→ **Exercise requirements**
All of the data below needs to be set down once more, exactly as written.

→ **Given records**
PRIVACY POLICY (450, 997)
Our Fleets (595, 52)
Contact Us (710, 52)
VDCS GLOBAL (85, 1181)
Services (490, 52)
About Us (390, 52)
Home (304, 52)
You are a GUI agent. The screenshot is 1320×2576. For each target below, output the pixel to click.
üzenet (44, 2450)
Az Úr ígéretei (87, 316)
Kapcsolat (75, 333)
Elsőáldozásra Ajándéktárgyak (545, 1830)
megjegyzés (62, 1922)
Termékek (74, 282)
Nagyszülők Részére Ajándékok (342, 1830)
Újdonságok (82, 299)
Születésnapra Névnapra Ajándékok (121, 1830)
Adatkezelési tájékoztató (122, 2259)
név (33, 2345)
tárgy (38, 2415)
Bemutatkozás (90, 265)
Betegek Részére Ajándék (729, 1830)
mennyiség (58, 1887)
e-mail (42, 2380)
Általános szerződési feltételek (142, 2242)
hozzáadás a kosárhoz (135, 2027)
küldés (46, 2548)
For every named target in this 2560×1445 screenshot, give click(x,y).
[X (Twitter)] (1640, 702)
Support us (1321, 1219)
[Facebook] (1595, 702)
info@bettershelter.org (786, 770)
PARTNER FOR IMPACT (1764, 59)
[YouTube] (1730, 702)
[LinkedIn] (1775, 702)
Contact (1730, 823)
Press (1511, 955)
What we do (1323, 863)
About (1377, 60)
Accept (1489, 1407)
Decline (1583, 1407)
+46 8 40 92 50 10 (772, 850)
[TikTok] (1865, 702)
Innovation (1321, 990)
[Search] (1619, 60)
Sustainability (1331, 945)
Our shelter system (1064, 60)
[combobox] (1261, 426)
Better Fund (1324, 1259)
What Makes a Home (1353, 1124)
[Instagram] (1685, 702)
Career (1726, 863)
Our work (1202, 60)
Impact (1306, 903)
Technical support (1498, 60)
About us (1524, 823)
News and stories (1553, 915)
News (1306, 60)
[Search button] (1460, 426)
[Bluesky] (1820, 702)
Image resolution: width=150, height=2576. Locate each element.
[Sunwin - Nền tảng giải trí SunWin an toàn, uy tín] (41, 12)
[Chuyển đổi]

→ **Reply**
PRIVACY POLICY (450, 997)
Our Fleets (595, 52)
Contact Us (710, 52)
VDCS GLOBAL (85, 1181)
Services (490, 52)
About Us (390, 52)
Home (304, 52)
You are a GUI agent. The screenshot is 1320×2576. For each target below, output the pixel to click.
üzenet (44, 2450)
Az Úr ígéretei (87, 316)
Kapcsolat (75, 333)
Elsőáldozásra Ajándéktárgyak (545, 1830)
megjegyzés (62, 1922)
Termékek (74, 282)
Nagyszülők Részére Ajándékok (342, 1830)
Újdonságok (82, 299)
Születésnapra Névnapra Ajándékok (121, 1830)
Adatkezelési tájékoztató (122, 2259)
név (33, 2345)
tárgy (38, 2415)
Bemutatkozás (90, 265)
Betegek Részére Ajándék (729, 1830)
mennyiség (58, 1887)
e-mail (42, 2380)
Általános szerződési feltételek (142, 2242)
hozzáadás a kosárhoz (135, 2027)
küldés (46, 2548)
For every named target in this 2560×1445 screenshot, give click(x,y).
[X (Twitter)] (1640, 702)
Support us (1321, 1219)
[Facebook] (1595, 702)
info@bettershelter.org (786, 770)
PARTNER FOR IMPACT (1764, 59)
[YouTube] (1730, 702)
[LinkedIn] (1775, 702)
Contact (1730, 823)
Press (1511, 955)
What we do (1323, 863)
About (1377, 60)
Accept (1489, 1407)
Decline (1583, 1407)
+46 8 40 92 50 10 (772, 850)
[TikTok] (1865, 702)
Innovation (1321, 990)
[Search] (1619, 60)
Sustainability (1331, 945)
Our shelter system (1064, 60)
[combobox] (1261, 426)
Better Fund (1324, 1259)
What Makes a Home (1353, 1124)
[Instagram] (1685, 702)
Career (1726, 863)
Our work (1202, 60)
Impact (1306, 903)
Technical support (1498, 60)
About us (1524, 823)
News and stories (1553, 915)
News (1306, 60)
[Search button] (1460, 426)
[Bluesky] (1820, 702)
Image resolution: width=150, height=2576. Locate each element.
[Sunwin - Nền tảng giải trí SunWin an toàn, uy tín] (41, 12)
[Chuyển đổi]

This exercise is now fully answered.